ASSIGNED TASK: Among the lines below, a stretch begins at the one with "Charolas [menuitem] (130, 126)" and ends at the one with "PDUs [menuitem] (803, 98)". Repeat that stretch exactly, ends included.

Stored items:

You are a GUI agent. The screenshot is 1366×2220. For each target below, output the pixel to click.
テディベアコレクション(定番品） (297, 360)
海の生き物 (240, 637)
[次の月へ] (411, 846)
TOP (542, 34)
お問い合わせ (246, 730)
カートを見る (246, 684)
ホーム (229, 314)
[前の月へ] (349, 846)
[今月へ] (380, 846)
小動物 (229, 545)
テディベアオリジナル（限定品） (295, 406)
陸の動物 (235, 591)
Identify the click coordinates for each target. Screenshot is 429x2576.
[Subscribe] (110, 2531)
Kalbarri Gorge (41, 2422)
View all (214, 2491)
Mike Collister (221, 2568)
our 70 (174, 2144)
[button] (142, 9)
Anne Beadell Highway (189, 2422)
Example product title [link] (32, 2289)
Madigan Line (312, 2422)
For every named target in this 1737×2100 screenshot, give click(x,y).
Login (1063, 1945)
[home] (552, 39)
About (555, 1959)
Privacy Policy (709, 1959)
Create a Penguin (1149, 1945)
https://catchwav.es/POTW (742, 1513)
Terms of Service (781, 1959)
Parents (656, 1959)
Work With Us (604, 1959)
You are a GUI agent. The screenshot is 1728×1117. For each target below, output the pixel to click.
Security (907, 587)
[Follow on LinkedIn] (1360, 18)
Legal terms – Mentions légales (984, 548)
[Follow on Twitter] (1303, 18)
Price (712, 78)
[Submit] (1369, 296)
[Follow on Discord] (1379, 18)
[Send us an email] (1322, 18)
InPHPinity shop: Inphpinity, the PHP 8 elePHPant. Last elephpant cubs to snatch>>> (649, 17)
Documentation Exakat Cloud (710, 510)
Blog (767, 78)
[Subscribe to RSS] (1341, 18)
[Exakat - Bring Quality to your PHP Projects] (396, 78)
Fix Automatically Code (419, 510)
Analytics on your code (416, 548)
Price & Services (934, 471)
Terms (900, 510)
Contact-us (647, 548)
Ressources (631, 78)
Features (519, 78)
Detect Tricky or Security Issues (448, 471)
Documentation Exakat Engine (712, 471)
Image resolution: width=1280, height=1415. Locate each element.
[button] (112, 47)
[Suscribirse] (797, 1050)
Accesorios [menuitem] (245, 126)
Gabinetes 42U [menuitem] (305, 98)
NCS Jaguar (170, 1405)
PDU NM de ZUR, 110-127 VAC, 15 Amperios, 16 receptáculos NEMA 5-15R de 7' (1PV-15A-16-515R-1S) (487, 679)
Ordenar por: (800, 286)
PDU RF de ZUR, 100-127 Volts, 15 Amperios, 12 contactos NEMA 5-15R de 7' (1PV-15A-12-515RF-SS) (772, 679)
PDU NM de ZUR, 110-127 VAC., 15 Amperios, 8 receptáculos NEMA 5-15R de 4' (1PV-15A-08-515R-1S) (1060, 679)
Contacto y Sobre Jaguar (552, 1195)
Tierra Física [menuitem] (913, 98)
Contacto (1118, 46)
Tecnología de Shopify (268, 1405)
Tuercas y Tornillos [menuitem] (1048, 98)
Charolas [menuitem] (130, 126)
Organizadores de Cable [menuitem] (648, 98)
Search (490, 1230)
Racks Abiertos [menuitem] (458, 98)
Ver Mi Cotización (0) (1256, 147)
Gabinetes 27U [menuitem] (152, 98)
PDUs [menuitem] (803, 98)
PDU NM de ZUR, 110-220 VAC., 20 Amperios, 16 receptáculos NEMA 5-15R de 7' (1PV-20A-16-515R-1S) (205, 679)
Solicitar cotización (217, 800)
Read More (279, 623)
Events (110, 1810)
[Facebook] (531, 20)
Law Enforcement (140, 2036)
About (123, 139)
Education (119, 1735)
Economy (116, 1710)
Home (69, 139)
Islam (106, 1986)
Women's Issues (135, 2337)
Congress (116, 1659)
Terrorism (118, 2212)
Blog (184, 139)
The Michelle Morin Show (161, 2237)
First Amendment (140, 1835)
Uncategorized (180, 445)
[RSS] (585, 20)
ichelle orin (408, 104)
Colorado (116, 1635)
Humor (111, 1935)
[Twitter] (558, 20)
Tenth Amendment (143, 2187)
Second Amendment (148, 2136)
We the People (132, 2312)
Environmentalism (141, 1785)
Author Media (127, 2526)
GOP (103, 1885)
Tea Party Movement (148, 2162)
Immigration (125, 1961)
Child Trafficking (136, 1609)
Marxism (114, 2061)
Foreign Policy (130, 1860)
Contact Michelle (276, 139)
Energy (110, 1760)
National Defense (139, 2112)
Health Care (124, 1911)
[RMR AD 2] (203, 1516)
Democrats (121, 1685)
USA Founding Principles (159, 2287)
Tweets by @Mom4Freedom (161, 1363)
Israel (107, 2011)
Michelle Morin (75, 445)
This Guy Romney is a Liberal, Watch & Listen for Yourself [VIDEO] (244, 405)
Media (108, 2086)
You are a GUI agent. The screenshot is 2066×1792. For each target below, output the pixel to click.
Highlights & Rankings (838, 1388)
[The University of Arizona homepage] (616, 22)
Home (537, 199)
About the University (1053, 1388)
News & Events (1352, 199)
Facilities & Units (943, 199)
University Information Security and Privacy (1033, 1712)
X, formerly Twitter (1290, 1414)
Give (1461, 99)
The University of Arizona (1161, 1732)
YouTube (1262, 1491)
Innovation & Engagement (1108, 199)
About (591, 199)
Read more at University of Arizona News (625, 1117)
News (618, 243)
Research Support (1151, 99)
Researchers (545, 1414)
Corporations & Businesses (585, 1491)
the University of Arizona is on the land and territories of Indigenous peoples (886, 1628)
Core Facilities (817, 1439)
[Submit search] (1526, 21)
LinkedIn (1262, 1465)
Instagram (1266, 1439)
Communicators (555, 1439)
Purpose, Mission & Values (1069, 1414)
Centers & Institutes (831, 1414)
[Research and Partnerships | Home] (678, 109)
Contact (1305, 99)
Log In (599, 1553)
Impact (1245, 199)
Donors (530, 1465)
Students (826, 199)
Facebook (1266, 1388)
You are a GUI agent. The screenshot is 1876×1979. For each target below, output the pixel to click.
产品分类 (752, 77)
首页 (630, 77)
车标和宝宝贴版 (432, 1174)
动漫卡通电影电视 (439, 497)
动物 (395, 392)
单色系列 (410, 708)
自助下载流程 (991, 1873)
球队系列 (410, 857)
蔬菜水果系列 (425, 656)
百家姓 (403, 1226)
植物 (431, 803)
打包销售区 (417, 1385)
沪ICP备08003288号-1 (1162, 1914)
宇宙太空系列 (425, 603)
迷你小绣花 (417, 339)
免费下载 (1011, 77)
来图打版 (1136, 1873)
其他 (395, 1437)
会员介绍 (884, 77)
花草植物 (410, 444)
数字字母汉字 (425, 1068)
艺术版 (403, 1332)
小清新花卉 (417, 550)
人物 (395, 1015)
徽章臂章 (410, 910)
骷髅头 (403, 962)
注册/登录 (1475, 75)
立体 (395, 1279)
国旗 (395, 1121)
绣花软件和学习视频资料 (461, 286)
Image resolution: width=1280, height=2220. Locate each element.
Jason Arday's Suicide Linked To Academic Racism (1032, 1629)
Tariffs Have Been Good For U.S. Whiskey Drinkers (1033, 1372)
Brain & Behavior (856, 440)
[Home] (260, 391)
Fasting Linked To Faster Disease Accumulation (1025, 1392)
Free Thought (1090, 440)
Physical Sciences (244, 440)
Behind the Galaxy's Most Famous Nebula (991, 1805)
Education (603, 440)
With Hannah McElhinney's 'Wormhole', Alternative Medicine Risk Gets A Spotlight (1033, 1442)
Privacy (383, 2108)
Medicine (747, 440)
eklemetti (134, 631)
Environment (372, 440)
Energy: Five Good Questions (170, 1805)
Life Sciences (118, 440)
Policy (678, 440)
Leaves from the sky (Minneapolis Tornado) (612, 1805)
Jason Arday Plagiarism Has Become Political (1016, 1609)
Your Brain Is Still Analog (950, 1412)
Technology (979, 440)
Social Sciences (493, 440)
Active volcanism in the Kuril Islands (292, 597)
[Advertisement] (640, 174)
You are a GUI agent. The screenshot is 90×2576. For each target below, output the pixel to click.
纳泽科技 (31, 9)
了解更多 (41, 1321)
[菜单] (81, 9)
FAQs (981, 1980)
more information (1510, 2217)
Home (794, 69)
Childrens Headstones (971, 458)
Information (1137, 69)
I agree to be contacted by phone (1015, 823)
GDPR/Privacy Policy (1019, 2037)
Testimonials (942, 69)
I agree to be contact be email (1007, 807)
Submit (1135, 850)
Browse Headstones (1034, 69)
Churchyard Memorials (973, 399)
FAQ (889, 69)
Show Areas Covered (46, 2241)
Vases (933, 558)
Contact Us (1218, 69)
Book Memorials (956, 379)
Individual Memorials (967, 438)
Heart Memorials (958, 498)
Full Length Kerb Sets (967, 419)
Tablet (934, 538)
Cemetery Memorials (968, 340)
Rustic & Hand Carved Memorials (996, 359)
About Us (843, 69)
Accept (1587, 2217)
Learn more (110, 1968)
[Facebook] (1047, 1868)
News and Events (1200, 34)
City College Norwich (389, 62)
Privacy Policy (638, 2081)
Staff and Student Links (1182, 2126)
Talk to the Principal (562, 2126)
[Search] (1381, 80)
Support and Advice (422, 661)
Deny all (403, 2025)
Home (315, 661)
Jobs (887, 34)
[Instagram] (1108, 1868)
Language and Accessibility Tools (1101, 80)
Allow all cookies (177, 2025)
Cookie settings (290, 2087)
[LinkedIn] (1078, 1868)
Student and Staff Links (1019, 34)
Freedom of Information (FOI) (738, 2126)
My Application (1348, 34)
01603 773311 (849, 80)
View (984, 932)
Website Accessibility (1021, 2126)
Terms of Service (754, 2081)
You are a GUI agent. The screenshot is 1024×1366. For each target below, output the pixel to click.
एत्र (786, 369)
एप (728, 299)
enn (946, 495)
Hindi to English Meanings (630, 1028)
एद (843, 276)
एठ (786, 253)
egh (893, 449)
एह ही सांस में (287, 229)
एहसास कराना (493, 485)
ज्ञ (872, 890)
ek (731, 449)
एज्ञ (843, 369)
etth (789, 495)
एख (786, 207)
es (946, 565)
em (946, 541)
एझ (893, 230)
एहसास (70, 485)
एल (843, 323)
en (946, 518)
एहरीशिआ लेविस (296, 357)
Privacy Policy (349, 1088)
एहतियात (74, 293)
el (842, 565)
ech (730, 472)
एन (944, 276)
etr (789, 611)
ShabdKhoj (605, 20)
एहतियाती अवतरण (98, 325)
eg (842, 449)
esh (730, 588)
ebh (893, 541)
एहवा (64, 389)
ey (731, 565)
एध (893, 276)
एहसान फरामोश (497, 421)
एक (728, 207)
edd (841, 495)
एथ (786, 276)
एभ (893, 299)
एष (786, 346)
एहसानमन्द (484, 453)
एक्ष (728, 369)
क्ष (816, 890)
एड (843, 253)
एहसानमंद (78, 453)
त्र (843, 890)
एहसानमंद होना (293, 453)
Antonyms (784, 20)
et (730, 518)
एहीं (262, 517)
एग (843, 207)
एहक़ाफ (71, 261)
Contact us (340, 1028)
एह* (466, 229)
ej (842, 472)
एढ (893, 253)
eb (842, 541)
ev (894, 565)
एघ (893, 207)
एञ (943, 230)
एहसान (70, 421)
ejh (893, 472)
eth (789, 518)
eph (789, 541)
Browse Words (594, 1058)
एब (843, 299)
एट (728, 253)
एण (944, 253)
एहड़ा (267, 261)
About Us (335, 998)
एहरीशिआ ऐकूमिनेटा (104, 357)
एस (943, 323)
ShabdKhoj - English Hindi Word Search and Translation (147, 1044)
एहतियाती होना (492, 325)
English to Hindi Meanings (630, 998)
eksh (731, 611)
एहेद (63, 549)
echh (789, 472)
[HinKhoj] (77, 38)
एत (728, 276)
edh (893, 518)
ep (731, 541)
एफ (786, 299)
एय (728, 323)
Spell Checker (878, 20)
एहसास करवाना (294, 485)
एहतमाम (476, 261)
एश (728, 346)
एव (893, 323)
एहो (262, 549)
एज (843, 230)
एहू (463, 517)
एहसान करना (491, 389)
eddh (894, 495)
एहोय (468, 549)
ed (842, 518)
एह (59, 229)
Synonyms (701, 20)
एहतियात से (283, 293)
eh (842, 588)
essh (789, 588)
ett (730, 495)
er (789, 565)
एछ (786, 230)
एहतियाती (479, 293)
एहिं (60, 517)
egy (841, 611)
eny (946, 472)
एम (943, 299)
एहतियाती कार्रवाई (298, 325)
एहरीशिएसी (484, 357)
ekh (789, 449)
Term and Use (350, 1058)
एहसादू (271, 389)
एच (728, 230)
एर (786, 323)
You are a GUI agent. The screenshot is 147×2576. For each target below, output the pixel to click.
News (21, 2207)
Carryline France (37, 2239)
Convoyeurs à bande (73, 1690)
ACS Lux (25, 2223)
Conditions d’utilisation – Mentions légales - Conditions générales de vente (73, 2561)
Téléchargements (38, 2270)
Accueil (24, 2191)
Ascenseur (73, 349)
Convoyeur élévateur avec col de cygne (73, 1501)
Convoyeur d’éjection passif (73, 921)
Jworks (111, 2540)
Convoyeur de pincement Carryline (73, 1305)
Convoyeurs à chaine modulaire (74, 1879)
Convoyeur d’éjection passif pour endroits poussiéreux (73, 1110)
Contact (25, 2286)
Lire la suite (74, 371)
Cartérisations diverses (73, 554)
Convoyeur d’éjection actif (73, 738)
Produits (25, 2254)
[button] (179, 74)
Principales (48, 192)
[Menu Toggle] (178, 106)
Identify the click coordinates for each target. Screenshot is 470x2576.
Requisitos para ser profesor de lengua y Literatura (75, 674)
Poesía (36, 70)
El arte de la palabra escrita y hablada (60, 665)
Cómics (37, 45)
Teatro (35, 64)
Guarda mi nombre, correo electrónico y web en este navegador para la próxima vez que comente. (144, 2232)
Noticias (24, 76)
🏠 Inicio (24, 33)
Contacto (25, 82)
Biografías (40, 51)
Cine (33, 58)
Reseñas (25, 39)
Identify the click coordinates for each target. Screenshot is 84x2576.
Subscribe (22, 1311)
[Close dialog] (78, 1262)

FINISHED EXERCISE:
Charolas [menuitem] (130, 126)
Organizadores de Cable [menuitem] (648, 98)
Search (490, 1230)
Racks Abiertos [menuitem] (458, 98)
Ver Mi Cotización (0) (1256, 147)
Gabinetes 27U [menuitem] (152, 98)
PDUs [menuitem] (803, 98)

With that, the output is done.